– Отбирал. Но я исправился.
– Ну, будь у меня столько времени на раздумывание о смысле существования, я бы тоже исправился.
– Грубите. А ведь я в целом прав. Да вспомните хотя бы Анатоля Франса – я его встречал, душа-человек, хотя и большой насмешник. «Человек – очень мерзкое животное, и человеческие общества потому так скверны, что человек их создает сообразно своим наклонностям».
– В целом – да. Но случаются благостные порывы. Примеры? Моцарт, Бах, Бетховен. Достоевский, Толстой, Чехов.

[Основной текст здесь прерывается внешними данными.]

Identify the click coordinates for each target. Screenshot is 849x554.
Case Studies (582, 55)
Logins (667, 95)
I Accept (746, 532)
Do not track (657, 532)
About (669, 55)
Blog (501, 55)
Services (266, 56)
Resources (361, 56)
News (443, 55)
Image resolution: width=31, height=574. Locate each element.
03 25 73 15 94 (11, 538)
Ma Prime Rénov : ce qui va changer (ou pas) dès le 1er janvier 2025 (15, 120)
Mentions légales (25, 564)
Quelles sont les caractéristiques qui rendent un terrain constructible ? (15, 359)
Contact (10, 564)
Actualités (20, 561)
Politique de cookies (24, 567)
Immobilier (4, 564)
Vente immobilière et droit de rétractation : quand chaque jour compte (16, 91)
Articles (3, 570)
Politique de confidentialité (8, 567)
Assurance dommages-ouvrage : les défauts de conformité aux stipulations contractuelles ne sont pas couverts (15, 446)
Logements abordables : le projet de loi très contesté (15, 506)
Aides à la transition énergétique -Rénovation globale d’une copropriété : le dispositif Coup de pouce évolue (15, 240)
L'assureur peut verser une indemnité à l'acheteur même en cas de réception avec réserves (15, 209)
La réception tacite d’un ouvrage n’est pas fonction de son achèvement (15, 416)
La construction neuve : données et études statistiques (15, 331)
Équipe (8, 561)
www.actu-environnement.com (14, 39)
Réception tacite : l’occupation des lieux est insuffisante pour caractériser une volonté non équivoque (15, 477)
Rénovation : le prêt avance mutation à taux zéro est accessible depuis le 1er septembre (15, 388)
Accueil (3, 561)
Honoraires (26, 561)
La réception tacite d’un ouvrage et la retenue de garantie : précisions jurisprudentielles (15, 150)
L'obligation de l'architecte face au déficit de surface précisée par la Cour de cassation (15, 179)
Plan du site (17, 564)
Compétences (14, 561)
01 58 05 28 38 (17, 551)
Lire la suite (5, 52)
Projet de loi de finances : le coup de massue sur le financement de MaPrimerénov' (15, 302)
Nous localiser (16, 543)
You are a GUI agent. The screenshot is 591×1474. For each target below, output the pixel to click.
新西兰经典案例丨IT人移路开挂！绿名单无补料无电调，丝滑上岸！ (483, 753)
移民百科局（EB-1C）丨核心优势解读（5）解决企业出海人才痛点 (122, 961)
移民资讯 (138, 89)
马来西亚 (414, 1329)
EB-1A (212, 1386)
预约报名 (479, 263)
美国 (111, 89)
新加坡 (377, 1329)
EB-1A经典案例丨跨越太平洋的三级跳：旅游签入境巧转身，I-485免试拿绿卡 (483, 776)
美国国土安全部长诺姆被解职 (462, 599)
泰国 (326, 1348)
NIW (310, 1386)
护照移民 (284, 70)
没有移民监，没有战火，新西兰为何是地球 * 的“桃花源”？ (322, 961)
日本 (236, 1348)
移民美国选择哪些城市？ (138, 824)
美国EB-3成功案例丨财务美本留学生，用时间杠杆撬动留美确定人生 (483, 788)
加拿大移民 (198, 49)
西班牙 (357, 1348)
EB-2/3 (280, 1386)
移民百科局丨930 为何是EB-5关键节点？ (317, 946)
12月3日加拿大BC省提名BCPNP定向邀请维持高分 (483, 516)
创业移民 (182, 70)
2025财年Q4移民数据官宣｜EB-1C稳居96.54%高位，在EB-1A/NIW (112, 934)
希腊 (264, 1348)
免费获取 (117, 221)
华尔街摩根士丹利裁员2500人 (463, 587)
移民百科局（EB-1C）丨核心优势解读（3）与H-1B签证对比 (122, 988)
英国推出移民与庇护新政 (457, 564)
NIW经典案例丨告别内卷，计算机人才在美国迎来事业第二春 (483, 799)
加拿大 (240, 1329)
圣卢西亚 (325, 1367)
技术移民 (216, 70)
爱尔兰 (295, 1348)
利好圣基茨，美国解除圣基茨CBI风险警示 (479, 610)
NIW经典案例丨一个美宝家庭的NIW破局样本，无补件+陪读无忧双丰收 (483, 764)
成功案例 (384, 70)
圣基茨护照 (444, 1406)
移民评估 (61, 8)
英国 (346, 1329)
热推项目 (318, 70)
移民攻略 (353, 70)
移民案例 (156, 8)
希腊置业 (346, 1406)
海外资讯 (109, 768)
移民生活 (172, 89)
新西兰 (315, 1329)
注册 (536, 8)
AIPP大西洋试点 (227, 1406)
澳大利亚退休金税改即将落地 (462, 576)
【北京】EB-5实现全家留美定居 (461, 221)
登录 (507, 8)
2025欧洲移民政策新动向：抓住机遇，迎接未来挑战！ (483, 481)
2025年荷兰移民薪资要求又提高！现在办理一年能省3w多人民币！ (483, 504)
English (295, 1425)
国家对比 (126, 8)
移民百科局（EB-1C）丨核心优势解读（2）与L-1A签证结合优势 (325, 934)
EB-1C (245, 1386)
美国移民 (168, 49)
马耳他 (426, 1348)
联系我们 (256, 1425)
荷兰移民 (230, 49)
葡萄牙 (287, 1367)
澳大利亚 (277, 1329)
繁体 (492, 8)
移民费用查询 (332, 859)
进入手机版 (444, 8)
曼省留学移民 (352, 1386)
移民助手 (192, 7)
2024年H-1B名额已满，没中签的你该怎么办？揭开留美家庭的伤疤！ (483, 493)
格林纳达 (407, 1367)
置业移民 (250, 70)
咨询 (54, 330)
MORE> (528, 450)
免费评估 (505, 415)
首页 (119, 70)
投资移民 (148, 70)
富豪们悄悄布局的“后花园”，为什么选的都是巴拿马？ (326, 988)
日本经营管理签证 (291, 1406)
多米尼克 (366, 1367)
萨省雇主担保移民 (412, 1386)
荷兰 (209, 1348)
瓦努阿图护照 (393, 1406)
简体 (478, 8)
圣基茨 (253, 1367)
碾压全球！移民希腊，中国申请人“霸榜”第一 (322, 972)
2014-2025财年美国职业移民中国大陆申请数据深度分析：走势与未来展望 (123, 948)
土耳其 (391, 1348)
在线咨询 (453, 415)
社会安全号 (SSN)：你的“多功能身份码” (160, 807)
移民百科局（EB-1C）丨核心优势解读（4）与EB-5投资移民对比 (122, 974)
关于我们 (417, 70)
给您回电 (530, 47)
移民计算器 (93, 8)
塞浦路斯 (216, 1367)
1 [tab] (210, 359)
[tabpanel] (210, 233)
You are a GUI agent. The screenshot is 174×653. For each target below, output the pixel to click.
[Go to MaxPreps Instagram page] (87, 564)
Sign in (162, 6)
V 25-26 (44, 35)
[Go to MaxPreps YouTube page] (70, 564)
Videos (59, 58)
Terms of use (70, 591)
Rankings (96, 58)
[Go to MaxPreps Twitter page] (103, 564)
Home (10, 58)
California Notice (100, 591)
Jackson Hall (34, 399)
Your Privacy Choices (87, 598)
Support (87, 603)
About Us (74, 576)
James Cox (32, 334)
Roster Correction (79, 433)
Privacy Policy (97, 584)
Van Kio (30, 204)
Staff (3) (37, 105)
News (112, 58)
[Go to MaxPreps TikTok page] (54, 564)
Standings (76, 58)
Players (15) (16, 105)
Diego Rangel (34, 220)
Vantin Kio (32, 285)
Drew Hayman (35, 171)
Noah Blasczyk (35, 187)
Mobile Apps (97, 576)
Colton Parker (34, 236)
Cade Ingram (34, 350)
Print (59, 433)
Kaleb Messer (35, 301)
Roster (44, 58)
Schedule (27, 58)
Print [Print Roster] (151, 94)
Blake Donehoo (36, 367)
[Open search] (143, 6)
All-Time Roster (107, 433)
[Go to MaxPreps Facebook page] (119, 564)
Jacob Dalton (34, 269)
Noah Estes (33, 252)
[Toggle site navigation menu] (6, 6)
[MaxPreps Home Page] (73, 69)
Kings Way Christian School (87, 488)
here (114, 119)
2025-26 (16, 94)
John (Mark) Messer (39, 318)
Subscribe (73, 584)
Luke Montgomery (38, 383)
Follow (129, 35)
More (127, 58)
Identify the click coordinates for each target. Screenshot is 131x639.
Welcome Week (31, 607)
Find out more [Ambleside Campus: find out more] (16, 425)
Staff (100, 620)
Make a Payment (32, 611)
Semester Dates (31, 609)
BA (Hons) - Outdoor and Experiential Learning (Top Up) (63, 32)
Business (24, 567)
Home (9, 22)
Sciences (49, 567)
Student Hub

– Ваша правда. Кстати, я знал Моцарта.
– Вот это да. И сказать нечего.
– К сожалению, мне тоже. Ваш какой-то русский писатель, по-моему, Юрий Кузнецов, заметил: современник не вправе оценивать масштабность происходящих при нем событий. Масштаб живущих рядом с тобой личностей – тоже. Все становится ясно позже. Я разговаривал с Руссо, видел Людовика VI, беседовал с Дюма и с Гюго.
– Они, – вмешалась Кристина, – знали о вашей м… природе?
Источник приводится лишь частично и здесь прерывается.